begin PROVIDED TEXT

From: Roy Brokvam <roy.brokvm_at_conax.com>
Date: Fri, 19 Jan 2001 15:21:00 +0100
Message-ID: <h3Y96.11073$wt2.126012@news1.oke.nextra.no>

>>
>> I am trying to define a constraint in order to exclude something , in
>> this case an articlenumber, which is stored in one table, also to
 exist
>> in an other table. Something like an inverted foreign key, I would
 say.
>>
>> I tried it with a 'check' constraint, but that didn't allow a subquery
>> on the other table.
>>

No, this won't work, because the database has to know when to evaluate the check constraint. If you have a check constraint on table x which relies on data in table y, then the database will have to check table x's check constraint for *all* records in x when an insert into, update or delete from is issued on table y. This is (close to) impracticable. Also, you are not allowed to use sysdate in check constraints, because the database would then have to evaluate all check constraints using sysdate every time sysdate changes, i.e. every second.

The only allowable check constraints are those whose predicate can change truth value only when a dml is issued against the "owning" table.

>
>The only way that I know of to do this is in a trigger that checks for
>the value in the other table. This may or may not be possible/reliable
>depending on how static your data is.
>

As you say, this is not reliable, because there may be two non-commited transactions trying to insert articles with the same article number. Consider:

  1. Trans. A inserts article# 1 into table x
  2. The trigger asserts that no articles with article# 1 exists in table y: OK
  3. Trans. B inserts article# 1 into table y
  4. The trigger asserts that no articles with article# 1 exists in table x: OK, because trans. A hasn't committed yet
  5. Trans A and B commits (in whatever sequence)

end PROVIDED TEXT
begin SOURCE DATA

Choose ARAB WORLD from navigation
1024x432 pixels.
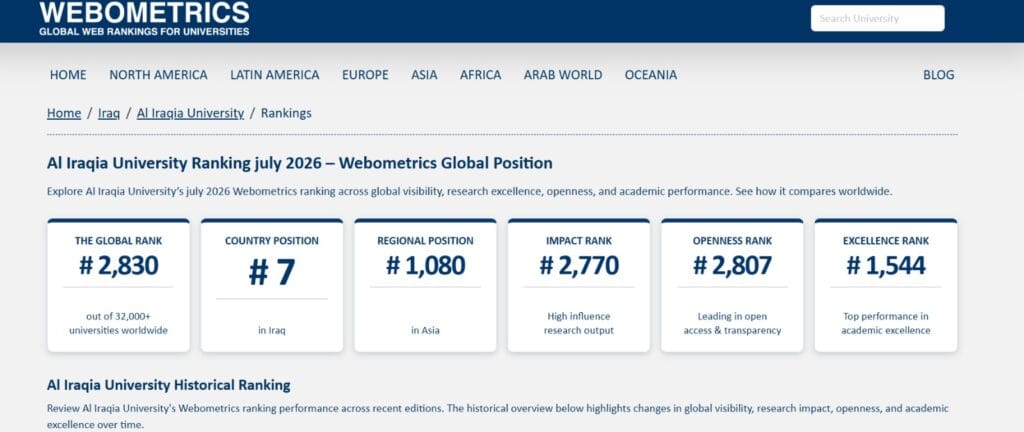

end SOURCE DATA

» **GIVEN INSTRUCTION 1**:
In the post on database constraints, what is the stated reason that sysdate may not be used in check constraints?
» **GIVEN INSTRUCTION 2**:
In the post on database constraints, which operations on table y would force the database to recheck table x's check constraint for all records in x?
» **GIVEN INSTRUCTION 3**:
Extend the post on database constraints, starting after its final numbered step.

» **EXPECTED ANSWER 1**:
The database would have to evaluate all check constraints using sysdate every time sysdate changes, that is, every second.

» **EXPECTED ANSWER 2**:
Insert, update, and delete.

» **EXPECTED ANSWER 3**:
Trigger-enforced unique keys won't even be reliable for one single table.

If you serialize the transactions, using locks or semaphores, or whatever means, you might be safe. However, you will have to make sure that the lock/semaphore is released after commit. Also, you'll severely degrade the database throughput.

The solution:

Since both tables contain an article# column, merge these tables into one new table and create a primary or unique key on article#. Then, create two views with columns corresponding to the columns of your two tables. You may consider creating the views "with check option" if you have an "article type" column in your new table.

This solution will solve your particular problem, since primary/unique keys are evaluated at the time of the insert/update, even if the inserted/updated record is not visible to other transactions yet.

--
Roy Brokvam

Hitchhikers against spam! Correct my last name to e-mail me.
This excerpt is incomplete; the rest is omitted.